Quand je faisais mes études de philosophie à la faculté des lettres de Rabat, durant une année, nous avions un cours sur la maladie mentale. Nous nous rendions à l’hôpital psychiatrique de Salé où les professeurs Roland puis Benaboud nous présentaient des cas de personnes atteintes de troubles mentaux à des degrés divers.
Nous étions tétanisés. Etre face à la folie, n’est pas chose facile. Nous pensions de manière quasi-automatique à notre propre état et nous nous projetions sur les cas présentés.
Nous sortions de là déprimés et inquiets.
A l’époque, on mettait tous les désordres mentaux dans la case de la folie. Or c’était souvent plus complexe que cela.
D’après une enquête qui vient d’être rendue publique, menée par le CESE, 48,9% de la population âgée de 15 ans et plus présente ou a déjà présenté des signes de troubles mentaux.
Ce chiffre est énorme. Il est global, certes, mais il n’en est pas moins inquiétant.
La même enquête nous apprend qu’il n’y a guère que 454 psychiatres dans le pays.
L’approche de la maladie mentale reste problématique. Aller consulter un psychiatre est une démarche difficile. Or, on ne peut pas obliger un malade à se présenter devant un psychiatre. S’il ne fait pas la démarche lui-même, il ne pourra pas guérir. Comment le persuader qu’une consultation ne fait pas de lui un fou? Souvent, cette personne ira volontiers voir des charlatans ou même séjourner dans des marabouts où elle subira des traitements irrationnels et dangereux. Elle fera davantage confiance à une chouafa qu’à un psychiatre.
Personne n’est à l’abri d’une dépression, d’un trouble de comportement, d’un désordre mental.
La dépression est une maladie. Ce n’est pas une simple mauvaise humeur.

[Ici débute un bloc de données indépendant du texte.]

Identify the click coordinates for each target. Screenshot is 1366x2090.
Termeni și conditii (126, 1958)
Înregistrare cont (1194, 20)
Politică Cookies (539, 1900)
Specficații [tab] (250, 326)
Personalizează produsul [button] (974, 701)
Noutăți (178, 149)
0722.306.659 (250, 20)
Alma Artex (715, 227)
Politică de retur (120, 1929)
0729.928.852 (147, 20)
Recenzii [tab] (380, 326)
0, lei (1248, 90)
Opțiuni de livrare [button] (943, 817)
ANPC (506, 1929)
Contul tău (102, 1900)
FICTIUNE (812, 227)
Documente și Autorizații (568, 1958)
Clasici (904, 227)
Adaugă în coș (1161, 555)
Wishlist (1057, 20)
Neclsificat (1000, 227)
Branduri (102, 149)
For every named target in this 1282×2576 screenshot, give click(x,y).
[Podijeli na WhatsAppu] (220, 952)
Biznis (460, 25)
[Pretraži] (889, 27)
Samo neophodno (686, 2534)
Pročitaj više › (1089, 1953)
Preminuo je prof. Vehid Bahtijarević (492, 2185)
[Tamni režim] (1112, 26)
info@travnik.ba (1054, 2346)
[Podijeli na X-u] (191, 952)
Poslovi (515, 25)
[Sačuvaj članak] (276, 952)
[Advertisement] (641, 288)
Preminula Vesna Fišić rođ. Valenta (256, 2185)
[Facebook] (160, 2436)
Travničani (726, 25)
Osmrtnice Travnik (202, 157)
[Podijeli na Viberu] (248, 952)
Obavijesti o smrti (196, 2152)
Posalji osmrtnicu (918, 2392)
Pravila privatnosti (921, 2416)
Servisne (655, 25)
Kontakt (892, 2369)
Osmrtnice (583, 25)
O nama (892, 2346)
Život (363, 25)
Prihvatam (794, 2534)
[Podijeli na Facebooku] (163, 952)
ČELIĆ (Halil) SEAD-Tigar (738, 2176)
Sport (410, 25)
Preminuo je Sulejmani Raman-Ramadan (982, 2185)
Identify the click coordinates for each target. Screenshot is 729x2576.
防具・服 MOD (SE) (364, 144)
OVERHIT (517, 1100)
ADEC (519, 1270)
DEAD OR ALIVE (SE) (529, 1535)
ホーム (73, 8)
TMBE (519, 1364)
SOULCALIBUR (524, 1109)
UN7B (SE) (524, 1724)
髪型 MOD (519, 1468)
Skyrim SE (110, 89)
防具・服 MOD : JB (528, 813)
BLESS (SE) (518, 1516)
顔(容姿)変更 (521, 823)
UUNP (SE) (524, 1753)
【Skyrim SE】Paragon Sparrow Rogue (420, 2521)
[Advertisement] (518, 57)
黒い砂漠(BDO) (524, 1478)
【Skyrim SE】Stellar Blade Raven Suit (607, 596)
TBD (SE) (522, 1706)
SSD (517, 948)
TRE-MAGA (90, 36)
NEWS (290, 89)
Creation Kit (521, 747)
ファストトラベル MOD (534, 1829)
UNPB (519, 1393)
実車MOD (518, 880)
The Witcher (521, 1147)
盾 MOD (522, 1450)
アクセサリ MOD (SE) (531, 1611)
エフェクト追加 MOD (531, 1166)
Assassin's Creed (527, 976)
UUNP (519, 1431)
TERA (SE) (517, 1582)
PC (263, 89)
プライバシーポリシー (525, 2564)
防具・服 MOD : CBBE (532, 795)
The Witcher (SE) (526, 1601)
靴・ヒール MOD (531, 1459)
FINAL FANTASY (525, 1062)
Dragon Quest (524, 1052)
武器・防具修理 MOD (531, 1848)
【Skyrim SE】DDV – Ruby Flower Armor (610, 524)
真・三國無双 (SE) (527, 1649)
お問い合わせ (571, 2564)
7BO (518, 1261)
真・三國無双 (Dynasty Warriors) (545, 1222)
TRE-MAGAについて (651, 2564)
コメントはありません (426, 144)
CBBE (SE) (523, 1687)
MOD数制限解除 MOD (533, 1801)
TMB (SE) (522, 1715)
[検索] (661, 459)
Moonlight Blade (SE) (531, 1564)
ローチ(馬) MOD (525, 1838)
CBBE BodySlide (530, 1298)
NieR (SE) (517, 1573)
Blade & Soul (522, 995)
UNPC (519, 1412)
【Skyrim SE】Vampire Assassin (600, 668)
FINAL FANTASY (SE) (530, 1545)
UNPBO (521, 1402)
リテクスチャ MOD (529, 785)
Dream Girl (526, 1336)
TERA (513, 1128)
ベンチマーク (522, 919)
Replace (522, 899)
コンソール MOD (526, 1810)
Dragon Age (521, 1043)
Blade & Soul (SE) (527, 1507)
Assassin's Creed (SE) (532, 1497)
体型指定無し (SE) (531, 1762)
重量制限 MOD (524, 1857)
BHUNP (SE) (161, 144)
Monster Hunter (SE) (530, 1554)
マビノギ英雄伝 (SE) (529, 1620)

Une maladie qui se soigne avec des entretiens, une analyse approfondie des origines du mal, et aussi, dans certains cas, avec des médicaments de soutien.
Le Marocain résiste à se soumettre à la parole face à un psychanalyste. Cela ne fait pas partie de nos traditions. La révolution psychanalytique, partie de Vienne dans les années vingt, a conquis tout l’Occident mais n’a pas réussi à pénétrer les sociétés africaines et arabes.
Aller chez un inconnu, se mettre sur un divan et lui raconter ses rêves, cela reste étranger à la plupart des Marocains.
Je me souviens de Mostafa Safouan, un psychanalyste égyptien, établi à Paris. Il était lacanien, Lacan étant celui qui a fait une lecture différente des textes de Freud.
Je l’avais interrogé pour faire un article dans Le Monde sur «le monde arabe et la psychanalyse». Curieusement, ce thème-là ne l’intéressait pas. Pour lui, il y aurait une universalité de la psychanalyse. Impossible de le faire parler de son enfance égyptienne. Je n’ai rien pu écrire après.
Cet exemple est significatif de l’emprise de la psychanalyse sur les esprits qui l’adoptent.
Des médecins marocains se sont spécialisés dans ce domaine. Courageux, ils devaient lutter contre les préjugés et convaincre les gens de les prendre au sérieux.
Mon ami, le Dr Jalil Bennani qui exerce à Rabat depuis une quarantaine d’années a écrit des livres sur ces résistances et sur la manière d’amener le citoyen marocain à la confiance à l’égard de la psychiatrie.
454 psychiatres seulement! C’est très peu pour une population de plus de 35 millions d’individus.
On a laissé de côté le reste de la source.